# [CHALLENGE A]
In the lecture excerpt, what method was used to predict the dilution from options?

# [EXCERPT]
┌──
Okay? So the basic idea is we've just used treasury method to predict the dilution from options so that we can find the diluted shares outstanding so that we can find the market value of equity.
And this just to be clear, is the fully diluted market value of equity, which is the version of equity value that is the most accurate.
All right? So that was a major step towards our comp.
There's also a lot to take in, especially if you're trying to work along with me.
So I'm happy to take feedback if I'm going too fast or too slow or if there's anything you would like to see again or if you have any questions about anything I've done, yeah, I can't see anything or hear anything.
Just put your hand up or something if you want me to slow down, otherwise I'll keep going in about 10 seconds or so.
Alright, so we've got the fully donated market value of equity.
Let's just remind ourselves of what we're actually up to.
So we've just created that block there.
└──
# [INPUT FOR THIS TASK]
┌──
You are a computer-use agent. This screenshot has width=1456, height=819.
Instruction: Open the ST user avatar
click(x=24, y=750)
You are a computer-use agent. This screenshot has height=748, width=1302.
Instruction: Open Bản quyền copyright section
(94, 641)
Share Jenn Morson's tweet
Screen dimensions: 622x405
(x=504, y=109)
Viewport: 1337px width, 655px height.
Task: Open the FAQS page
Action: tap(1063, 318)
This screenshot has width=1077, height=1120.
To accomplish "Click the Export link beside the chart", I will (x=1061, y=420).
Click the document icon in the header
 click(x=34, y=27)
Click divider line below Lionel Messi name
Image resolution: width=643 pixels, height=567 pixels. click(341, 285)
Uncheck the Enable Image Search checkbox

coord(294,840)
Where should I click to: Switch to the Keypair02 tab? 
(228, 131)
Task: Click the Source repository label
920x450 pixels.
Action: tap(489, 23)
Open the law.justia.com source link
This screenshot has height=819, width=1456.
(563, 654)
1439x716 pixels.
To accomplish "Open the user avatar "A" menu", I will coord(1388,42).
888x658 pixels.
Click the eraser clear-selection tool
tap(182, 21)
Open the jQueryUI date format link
└──
# [CHALLENGE B]
Format the rows as a JSON list of strings, one per line and with blank lines left out, taking the part that opens with the first line of the rows and closes with the line containing "will (x=1061, y=420).".

# [EXERCISE RESULT A]
The treasury method.

# [EXERCISE RESULT B]
[
  "You are a computer-use agent. This screenshot has width=1456, height=819.",
  "Instruction: Open the ST user avatar",
  "click(x=24, y=750)",
  "You are a computer-use agent. This screenshot has height=748, width=1302.",
  "Instruction: Open Bản quyền copyright section",
  "(94, 641)",
  "Share Jenn Morson's tweet",
  "Screen dimensions: 622x405",
  "(x=504, y=109)",
  "Viewport: 1337px width, 655px height.",
  "Task: Open the FAQS page",
  "Action: tap(1063, 318)",
  "This screenshot has width=1077, height=1120.",
  "To accomplish \"Click the Export link beside the chart\", I will (x=1061, y=420)."
]